[The data Boundary: Start]

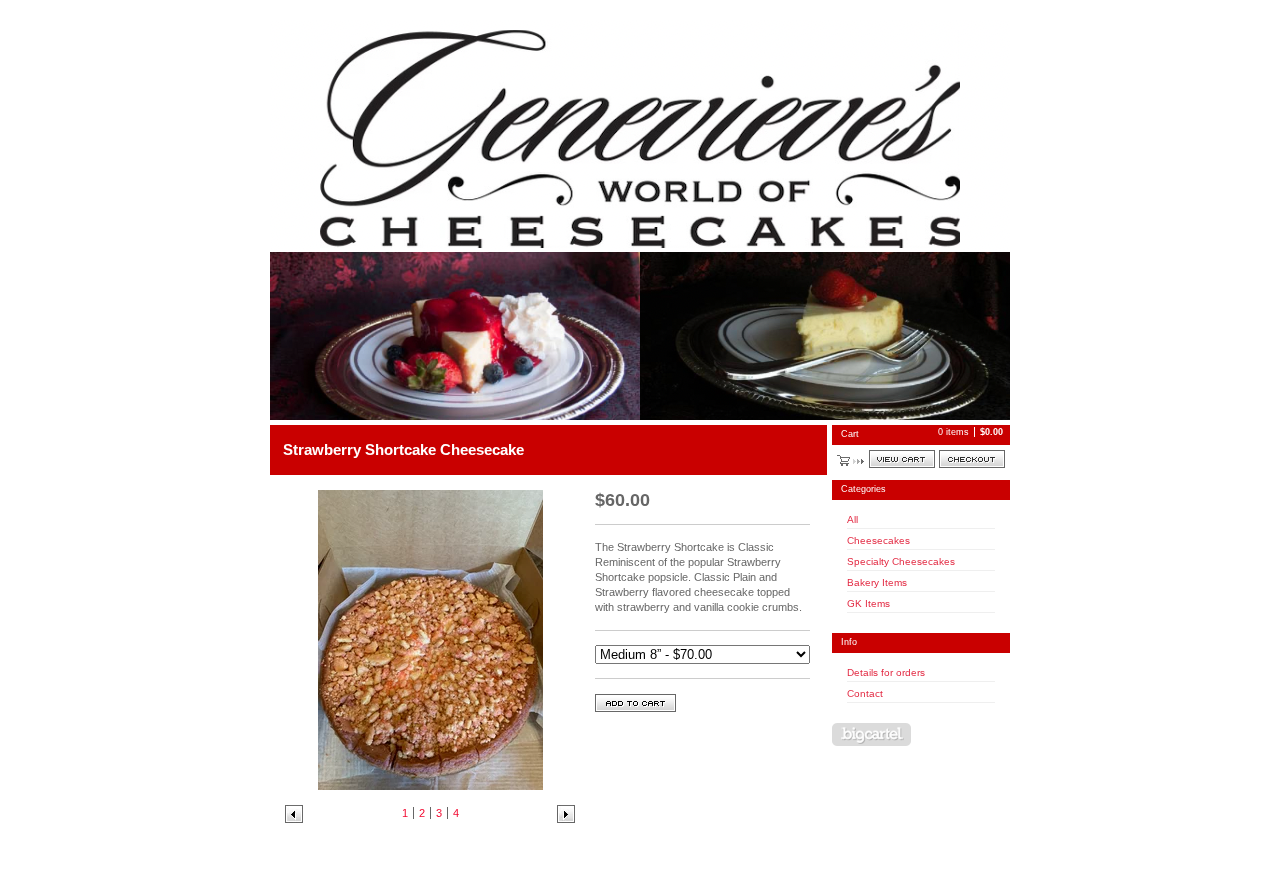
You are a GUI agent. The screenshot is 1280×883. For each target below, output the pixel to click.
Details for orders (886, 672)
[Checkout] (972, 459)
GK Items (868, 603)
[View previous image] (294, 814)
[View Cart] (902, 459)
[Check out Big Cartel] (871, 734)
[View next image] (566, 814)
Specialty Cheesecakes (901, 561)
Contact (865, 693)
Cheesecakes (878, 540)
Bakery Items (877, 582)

[The data Boundary: End]
[The data Boundary: Start]

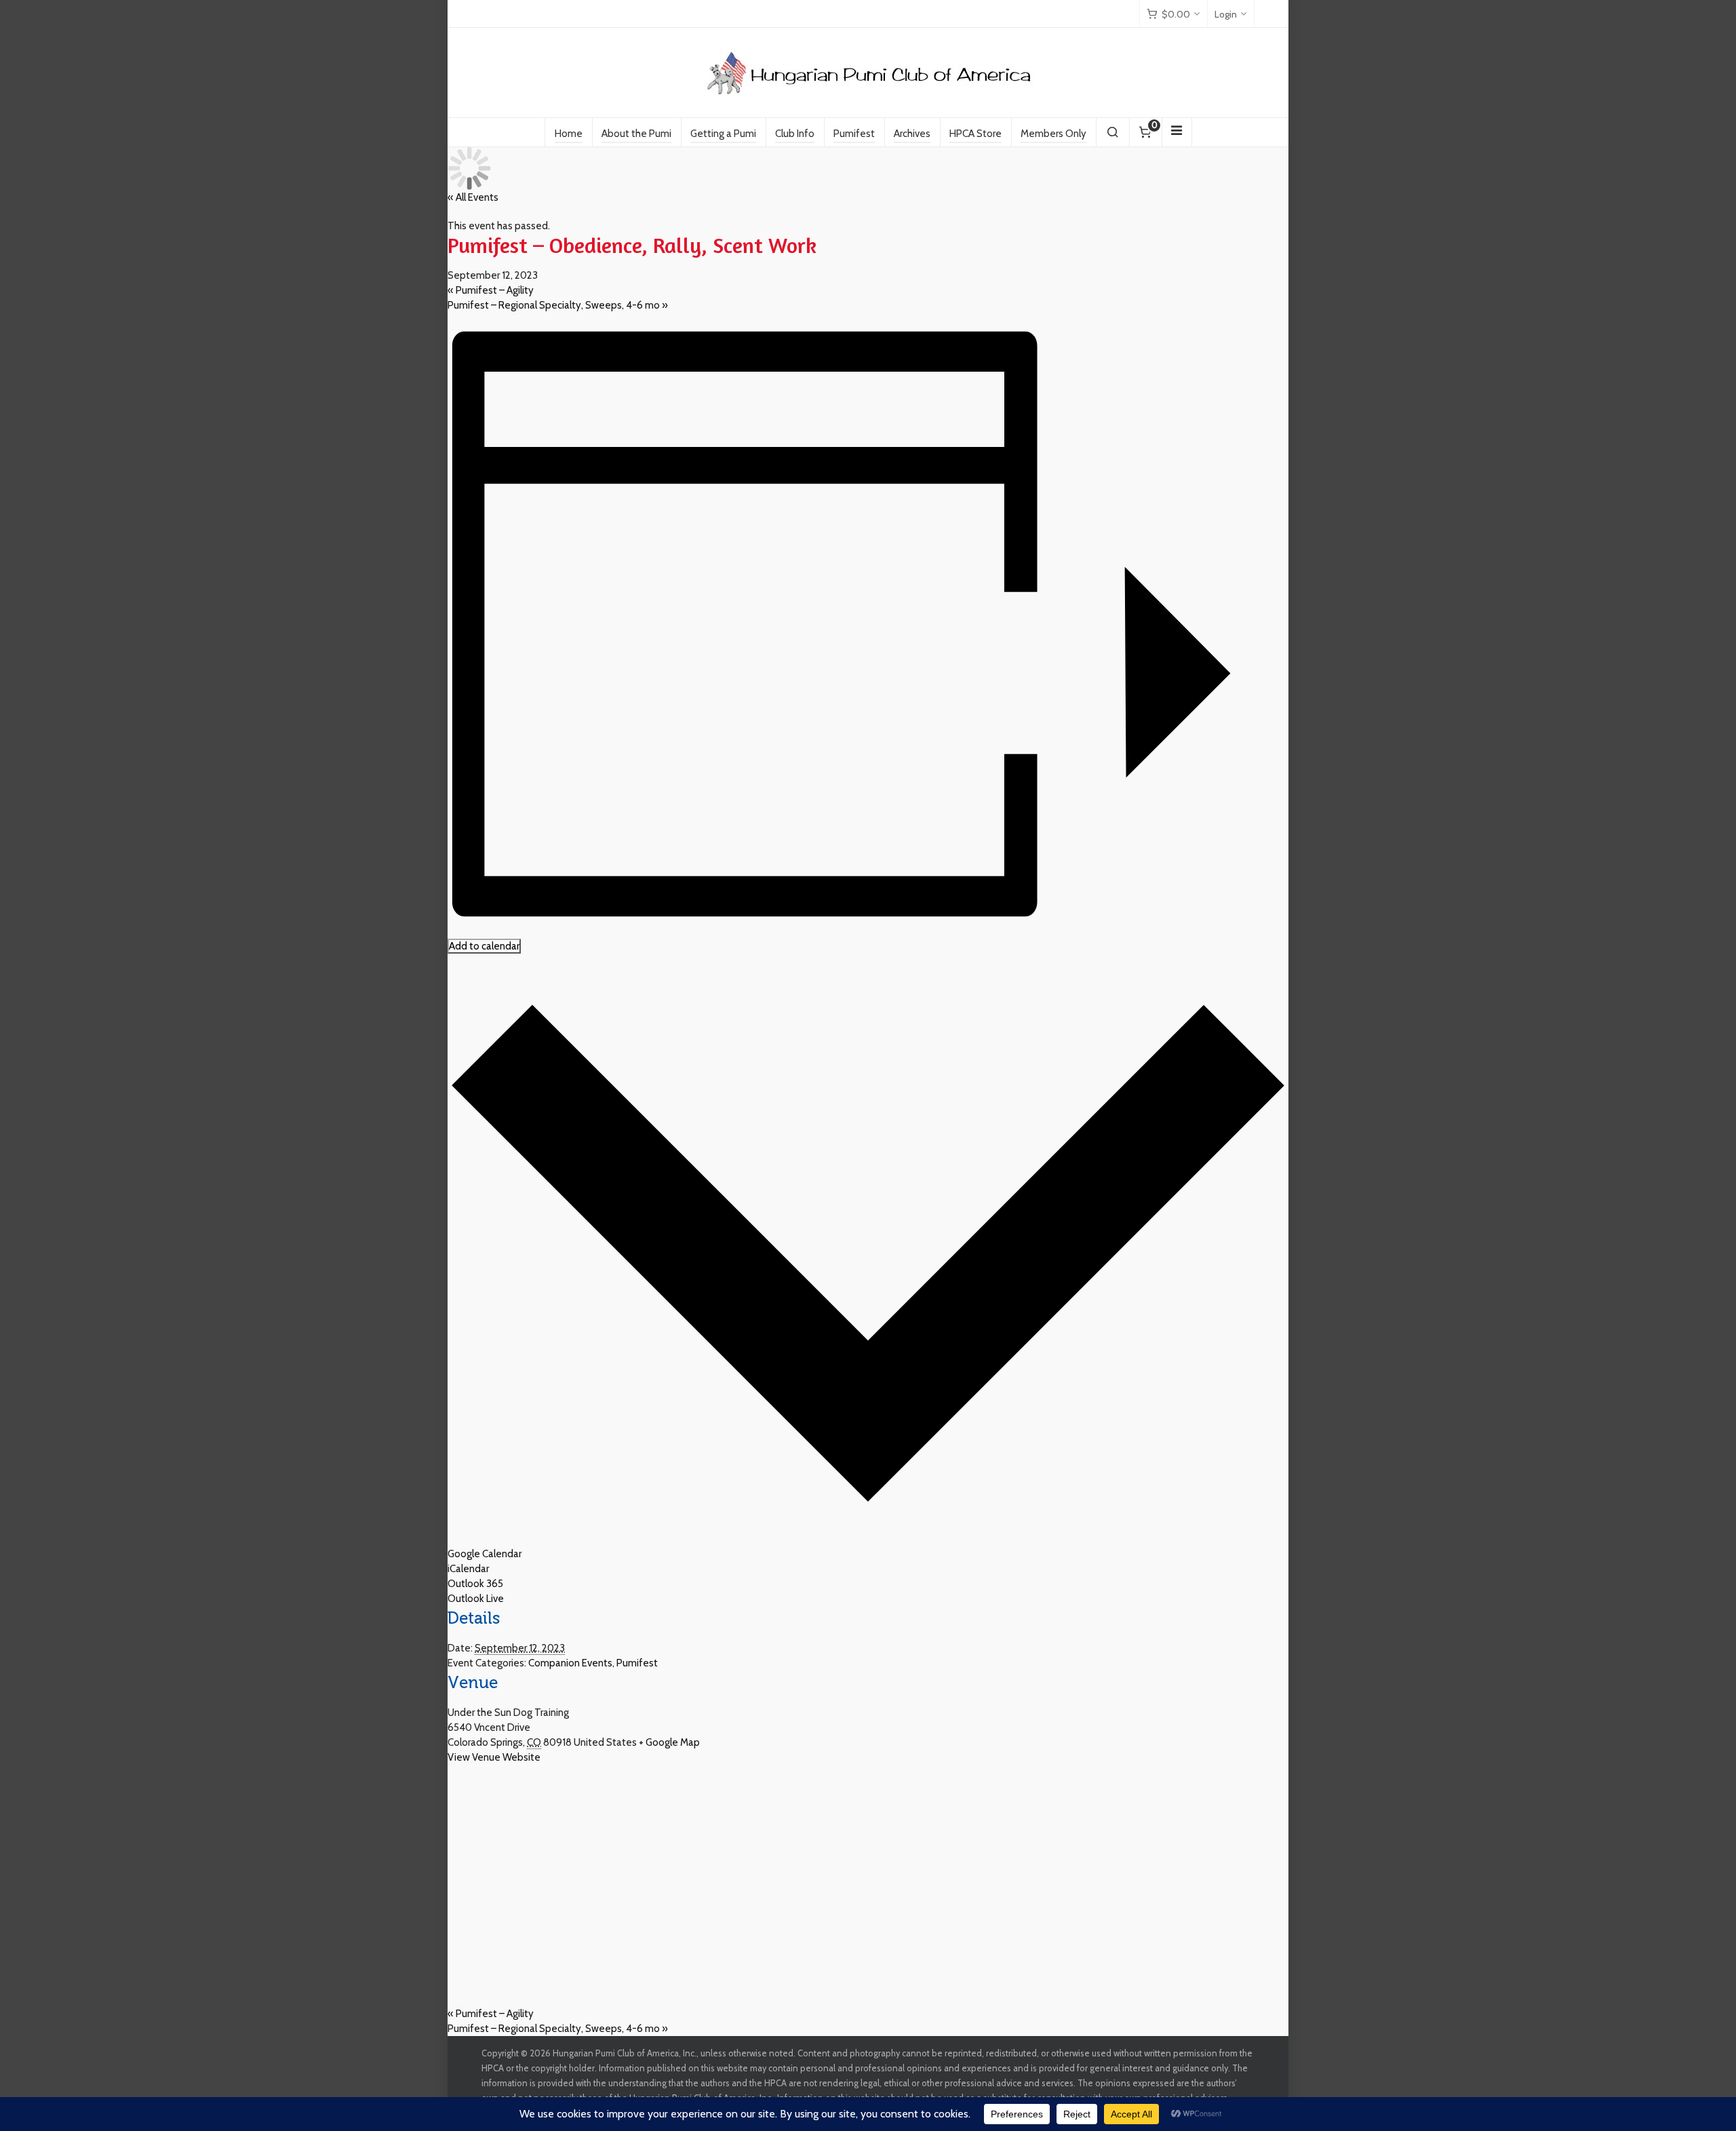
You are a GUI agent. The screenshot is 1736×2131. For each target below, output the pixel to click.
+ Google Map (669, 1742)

[The data Boundary: End]
[The data Boundary: Start]

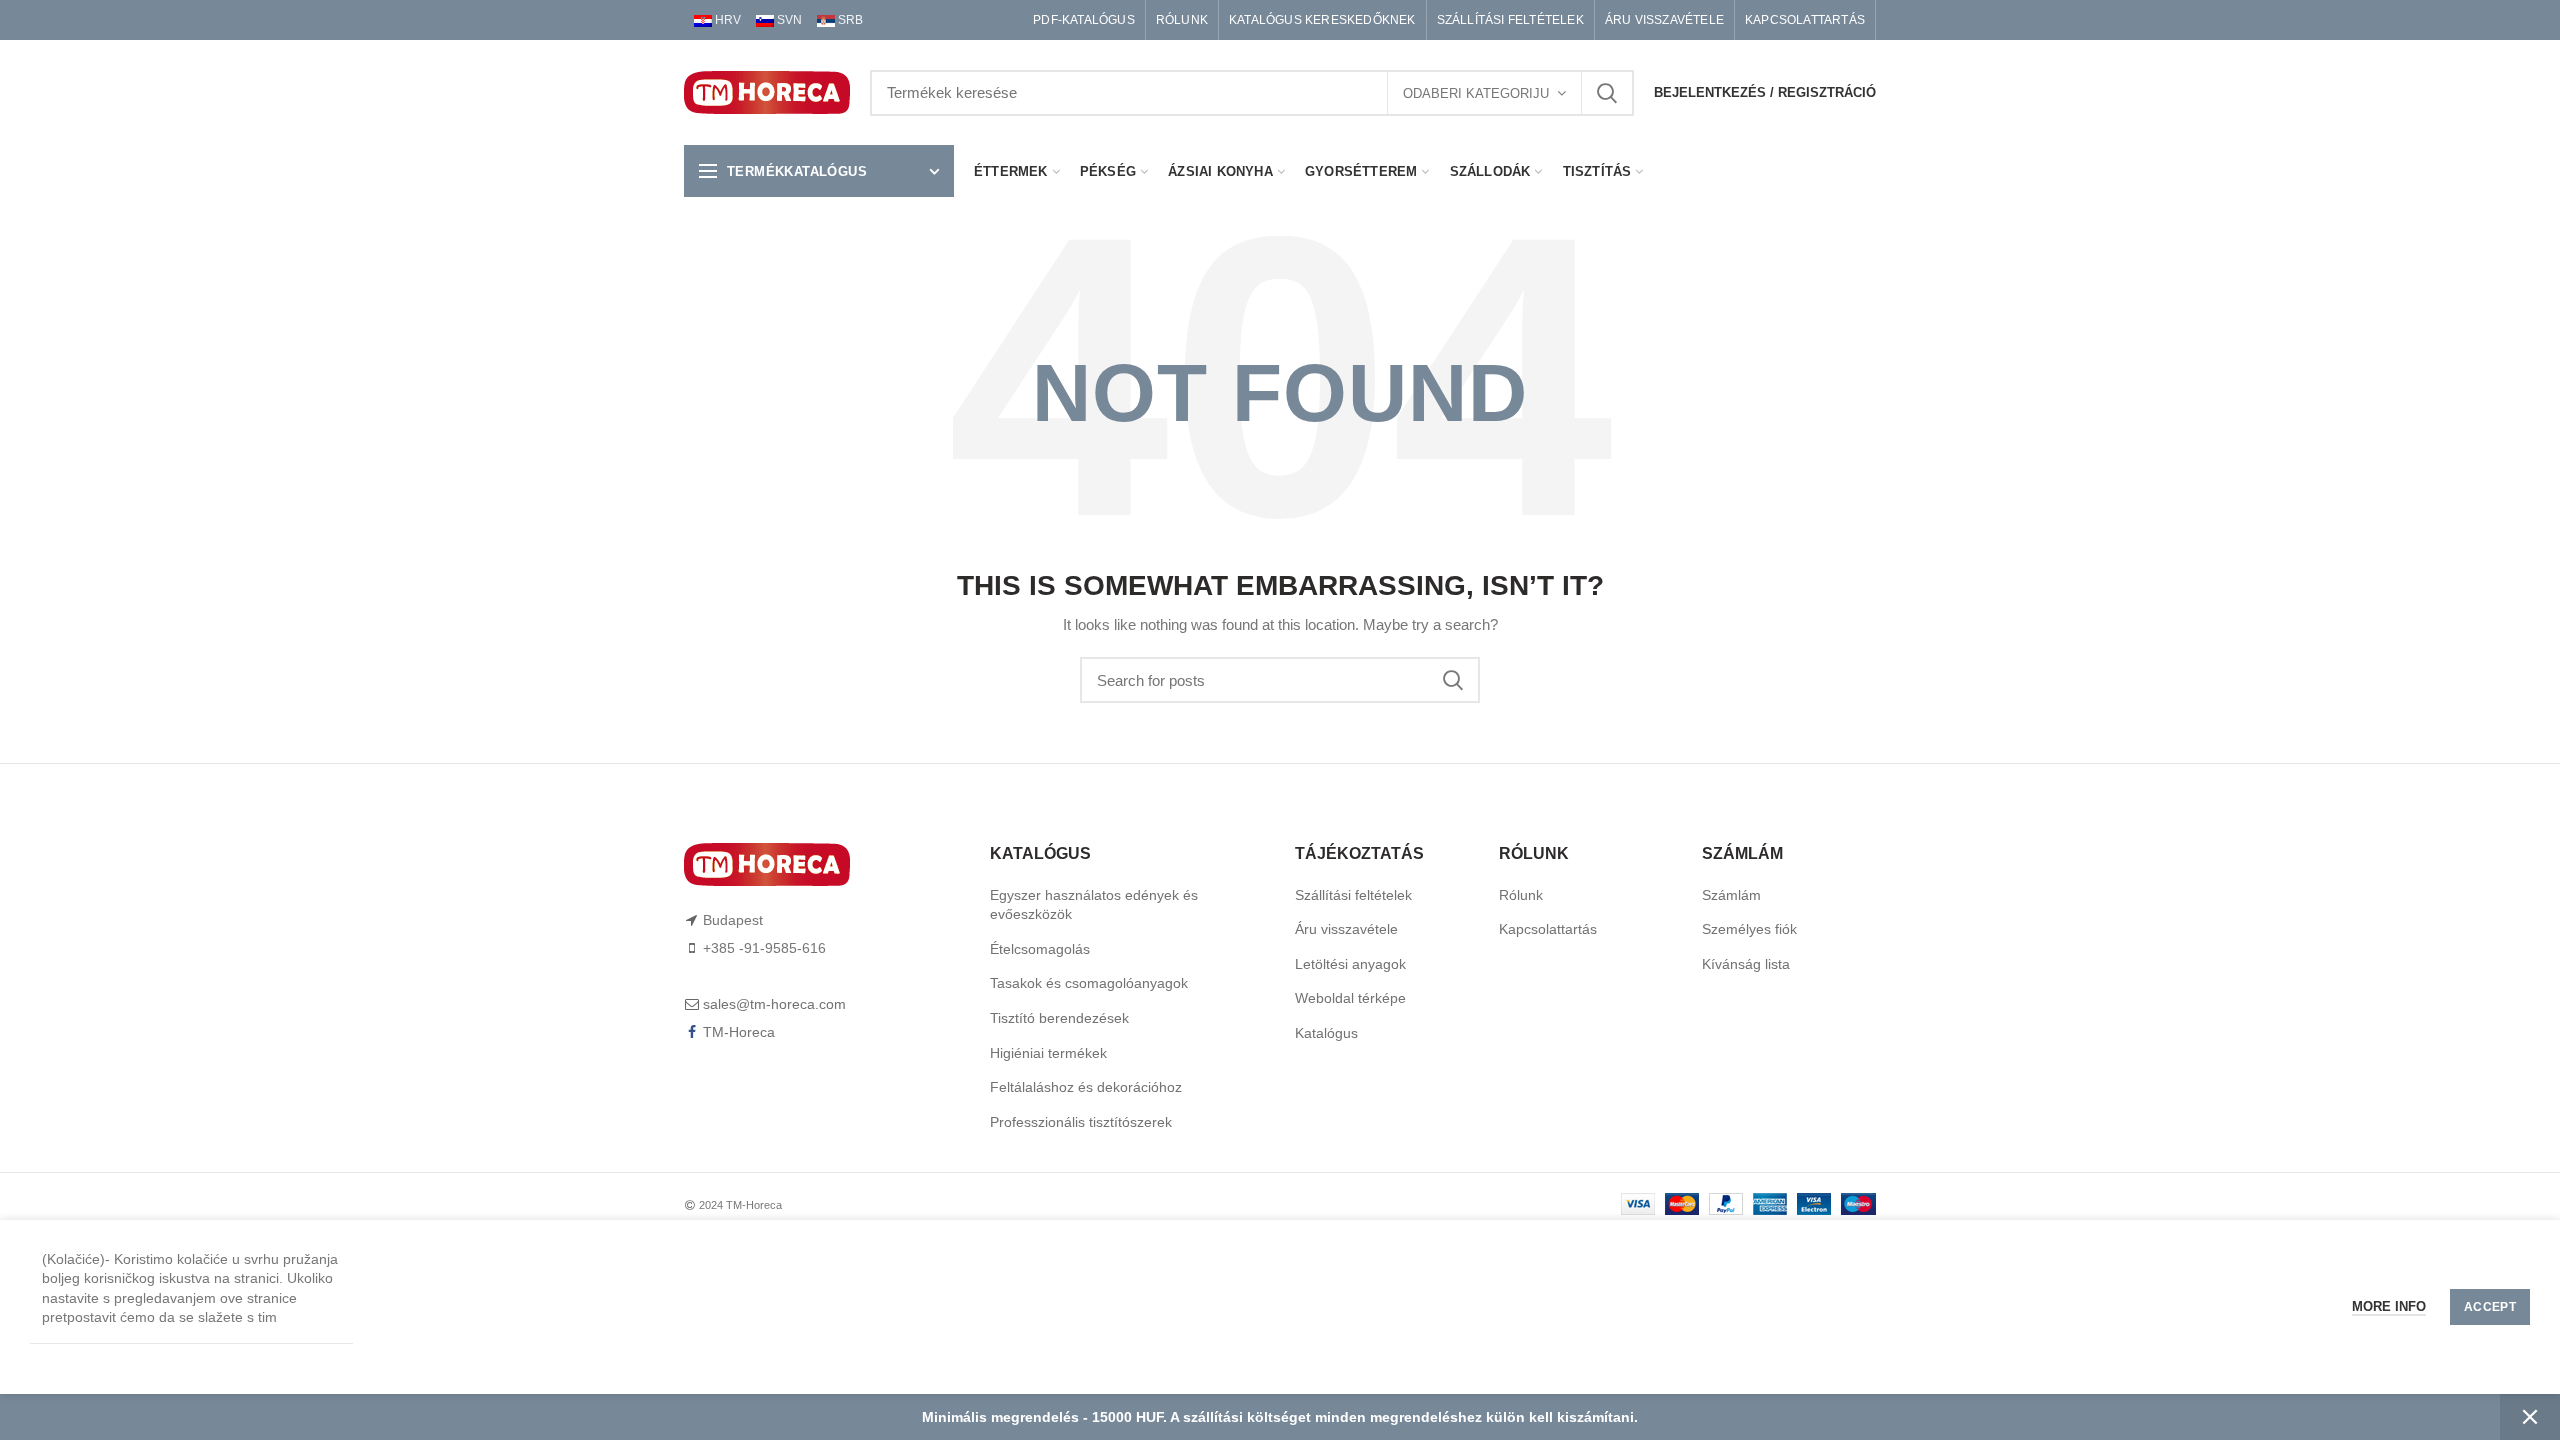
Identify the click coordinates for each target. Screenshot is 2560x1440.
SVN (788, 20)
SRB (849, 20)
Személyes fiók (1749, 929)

[The data Boundary: End]

Problem to work on -> Of the entries above, transcribe exactly those lines that fall between the line containing "You are a GUI agent. The screenshot is 1280×883." and the line containing "Bakery Items (877, 582)", together with those two lines.

Written reply ->
You are a GUI agent. The screenshot is 1280×883. For each target below, output the pixel to click.
Details for orders (886, 672)
[Checkout] (972, 459)
GK Items (868, 603)
[View previous image] (294, 814)
[View Cart] (902, 459)
[Check out Big Cartel] (871, 734)
[View next image] (566, 814)
Specialty Cheesecakes (901, 561)
Contact (865, 693)
Cheesecakes (878, 540)
Bakery Items (877, 582)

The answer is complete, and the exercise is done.